Homework Help: Homework help

1. Oct 4, 2005

BriannaUND

I'm having problems with the following two problems. Thank you for any help!
72) A skiier coasts down a very smooth 10-meter high slope. If the speed of the skiier on the top of the slope is 5.0m/s, what is his speed at the bottom of the slope?
I calculated 2gy= v2 and plugged in v= sq root (2x 9.8m/s2 x10m)= 14m/s Does this look correct?
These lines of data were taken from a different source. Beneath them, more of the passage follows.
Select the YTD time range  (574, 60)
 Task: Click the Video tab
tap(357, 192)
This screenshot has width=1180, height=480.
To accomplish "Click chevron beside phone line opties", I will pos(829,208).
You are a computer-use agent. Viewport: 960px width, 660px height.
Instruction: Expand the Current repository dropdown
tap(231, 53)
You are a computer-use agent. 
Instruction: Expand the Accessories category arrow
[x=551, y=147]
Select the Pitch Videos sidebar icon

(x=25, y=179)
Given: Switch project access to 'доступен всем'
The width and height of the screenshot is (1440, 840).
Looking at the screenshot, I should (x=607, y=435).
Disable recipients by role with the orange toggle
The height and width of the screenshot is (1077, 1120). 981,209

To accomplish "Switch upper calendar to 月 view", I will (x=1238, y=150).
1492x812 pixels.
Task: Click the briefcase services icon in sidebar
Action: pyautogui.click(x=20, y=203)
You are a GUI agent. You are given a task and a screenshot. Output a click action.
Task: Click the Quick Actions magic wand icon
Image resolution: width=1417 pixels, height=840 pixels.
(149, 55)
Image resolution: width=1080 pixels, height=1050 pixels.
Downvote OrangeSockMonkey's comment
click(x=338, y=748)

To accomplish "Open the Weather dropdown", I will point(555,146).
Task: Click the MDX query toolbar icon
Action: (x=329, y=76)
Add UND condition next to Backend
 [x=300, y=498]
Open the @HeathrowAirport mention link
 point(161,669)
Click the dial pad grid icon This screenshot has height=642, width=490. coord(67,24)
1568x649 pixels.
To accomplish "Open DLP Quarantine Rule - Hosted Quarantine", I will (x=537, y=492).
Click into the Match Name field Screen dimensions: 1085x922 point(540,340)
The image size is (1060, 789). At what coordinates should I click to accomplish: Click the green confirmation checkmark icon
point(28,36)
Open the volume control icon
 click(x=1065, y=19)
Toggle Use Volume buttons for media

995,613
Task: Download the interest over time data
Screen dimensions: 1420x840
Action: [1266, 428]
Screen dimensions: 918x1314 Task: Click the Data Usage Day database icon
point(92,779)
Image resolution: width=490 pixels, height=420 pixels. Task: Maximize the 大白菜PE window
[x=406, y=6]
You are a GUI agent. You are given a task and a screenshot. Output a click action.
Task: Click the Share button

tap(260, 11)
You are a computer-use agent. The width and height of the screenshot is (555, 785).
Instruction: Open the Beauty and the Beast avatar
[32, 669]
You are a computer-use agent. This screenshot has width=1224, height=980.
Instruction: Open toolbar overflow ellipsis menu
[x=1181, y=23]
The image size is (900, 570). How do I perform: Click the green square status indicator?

We did an example like this in class but we used vinitial = 0 m/s where its 5.0m/s in this problem so I dont know how to go on from there!
79) In #72, if the skiier has a mass of 60kg and the force of friction retards his motion by doing 2500 J of work, what is his speed at the bottom of the slope?
I know that there is an equation v= sq root (vo2 - 2ukmgd) but I dont know where to plug #s in or if this is even the right equation?!
Thanks again!

2. Oct 4, 2005

Päällikkö

The principle of conservation of energy:
$$K_A + U_A \pm W = K_B + U_B$$

Can you take it from here?

3. Oct 4, 2005

BriannaUND

No- that makes me more confused!

4. Oct 4, 2005

Päällikkö

Oh, sorry :).
Well the above equation translates in this case into:
$$\frac{1}{2}mv_A^2 + mgh_A \pm W = \frac{1}{2}mv_B^2 + mgh_B$$

Does this help at all?

5. Oct 4, 2005

BriannaUND

ok- i can figure out # 72 now but How do I apply the "force of friction retards his motion by doing 2500 J of work" in #79>?

6. Oct 4, 2005

BriannaUND

Also, I calculated #72 out, and I'm getting 5.0 m/s but I dont understand how the speed is the same?!

7. Oct 4, 2005

Tom Mattson

Staff Emeritus
OK, let's back up here.

No, it is wrong.

Write down an expression for the total energy at the top of the slope, and another expression for the total energy at the bottom. Then apply the law of conservation of energy, just like Päällikkö said. W represents the work done by nonconservative forces. Since #72 doesn't mention friction, you can set W=0 for that one.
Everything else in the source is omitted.